Ce petit fait permet deja de prouver des theoremes de topologie. Comme l'invariance du domaine de Brouwer, ou meme le theoreme du point fixe de Brouwer également.
Au passage, une fois qu'on a démontré des theoremes de finitude adéquat (dans ce que j'ai dit plus haut rien n'indique que les groupes d'homologies singulières soient de rang fini, alors que c'est évident pour les groupes d'homologies simpliciales des que le complexe simplicial est compact), on peut définir des choses comme la carractéristique d'Euler Poincaré d'un espace, qui eclaire certains fait classiques. Par exemple pour un polyèdre de dimension 2, il est assez facile de se convaincre que la formule S-A+F (nombre de sommets-nombre de arretes+nombre de faces) est exactement la somme alternée des rangs des groupes de chaines simpliciales. C'est un petit exercice de prouver que cette somme alternée est exactement la somme alternée des rangs des groupes d'homologie... et donc ne dépend pas de la triangulation!
La cohomologie.
La difference entre la cohomologie (singulière ici) et l'homologie peut se résumer en un seul mot: produit.
Il est possible de définir naturellement sur la cohomologie une structure d'anneau (gradué) alors que ca n'est pas possible en general sur l'homologie (sauf artefact).
Le complexe des cochaines singulières d'un espace X, est le complexe des duaux (dans Z) des groupes de chaines singulières, muni des transposées des applications bords. Bien sur, il va du coup dans l'autre sens.
Une cochaine singulière est une fonction
qui soit linéaire. C'est la donnée d'un nombre entier pour tout simplexe singulier de X (pas plus pas moins).
On peut définir, pour s et t, deux cochaines singulières (de degré q et q'), leur (cup-)produit s.t de degré q+q', qui doit donc donner une nombre pour tout q+q' simplexe singulier de X. Le q+q' simplexe standard, a une première (une fois choisie une numérotation adéquate) q-face et une q' face opposée (dans un tetraedre la 1-face opposée à une 2-face est l'unique sommet qui ne la touche pas etc...), on peut donc associer à s et t, et un q+q'-simplexe singulier le produit de la valeur associée par s sur la première q-face et de la valeur associée par t sur la q'-face opposée.

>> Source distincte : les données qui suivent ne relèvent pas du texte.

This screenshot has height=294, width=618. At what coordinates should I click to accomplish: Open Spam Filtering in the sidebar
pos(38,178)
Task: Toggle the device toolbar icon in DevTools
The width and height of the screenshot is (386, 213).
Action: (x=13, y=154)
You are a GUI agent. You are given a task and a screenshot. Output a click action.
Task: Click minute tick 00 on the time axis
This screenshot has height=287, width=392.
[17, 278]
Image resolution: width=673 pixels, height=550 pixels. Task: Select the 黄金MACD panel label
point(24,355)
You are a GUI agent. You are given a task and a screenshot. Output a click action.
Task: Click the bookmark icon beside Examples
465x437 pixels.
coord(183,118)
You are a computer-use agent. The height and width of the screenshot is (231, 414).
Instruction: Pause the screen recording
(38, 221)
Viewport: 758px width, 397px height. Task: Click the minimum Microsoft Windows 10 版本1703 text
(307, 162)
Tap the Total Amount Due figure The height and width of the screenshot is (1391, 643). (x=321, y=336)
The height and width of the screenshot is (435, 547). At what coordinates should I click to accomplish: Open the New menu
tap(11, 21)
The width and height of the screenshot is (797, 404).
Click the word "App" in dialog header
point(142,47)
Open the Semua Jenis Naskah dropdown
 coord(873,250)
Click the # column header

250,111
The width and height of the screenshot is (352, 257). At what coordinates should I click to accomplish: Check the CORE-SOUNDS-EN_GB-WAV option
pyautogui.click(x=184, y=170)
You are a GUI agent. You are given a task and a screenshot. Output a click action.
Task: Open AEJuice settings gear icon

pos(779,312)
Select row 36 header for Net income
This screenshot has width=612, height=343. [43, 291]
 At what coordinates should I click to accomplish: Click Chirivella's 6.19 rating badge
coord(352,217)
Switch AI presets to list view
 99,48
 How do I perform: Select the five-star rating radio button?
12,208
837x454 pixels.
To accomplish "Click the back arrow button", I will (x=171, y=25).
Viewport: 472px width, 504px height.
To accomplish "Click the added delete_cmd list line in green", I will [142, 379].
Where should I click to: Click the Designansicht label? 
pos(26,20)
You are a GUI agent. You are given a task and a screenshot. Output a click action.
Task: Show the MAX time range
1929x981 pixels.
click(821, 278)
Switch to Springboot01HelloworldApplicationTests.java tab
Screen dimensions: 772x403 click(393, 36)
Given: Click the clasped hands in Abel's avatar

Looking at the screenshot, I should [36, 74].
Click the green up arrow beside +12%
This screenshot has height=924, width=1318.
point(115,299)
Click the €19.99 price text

On obtient donc un produit s.t, dont il est tautologique de verifier qu'il verifie (je note d au lieu de \partial l'operateur cobord) d(s.t)=ds.t+(-1)^q' s.dt, et donc ce produit passe à la cohomologie.
Cette structure de produit sur la cohomologie est un des ingrédient les plus fondamentaux de la géométrie. On peut en donner une interpretation géométrique liée à la notion d'intersection. Il permet par exemple de faire la difference entre une fibration non triviale et un simple produit (la fibration de Hopf a des groupes de cohomologie isomorphes à ceux de la fibration triviale entre la 2 et la 1-sphère, mais pas la meme algèbre de cohomologie).
Il me faudrait beaucoup plus de place pour expliquer pourquoi cette structure est fondamentale. POur donner une idée, je peux simplement mentionner qu'en une certain sens, la classification des surfaces complexes compactes est basée uniquement sur les propriétés de ce produit.
On peut mettre en lumière d'autre structures sur la cohomologie qui permettent de montrer son interet et dans lequel j'ai pas trop le temps de me lancer (lien avec les points fixes, liens avec la notion de courbure, de singularités, dualité de Poincaré, formule de Kunneth, suite exacte de Mayer-Vietoris), dont je parlerais peut etre une autre fois. Mais je voudrais simplement rajouter qu'essentiellement toutes les autres theories cohomologies, tentent d'importer ce cadre de la cohomologie singulière (des variétés topologiques) a des domaines où elle ne s'applique pas directement (pour diverses raisons). C'est le cas des cohomologies sophistiquées introduites bien apres (étale, l-adiques, cyclique, cristalline etc...).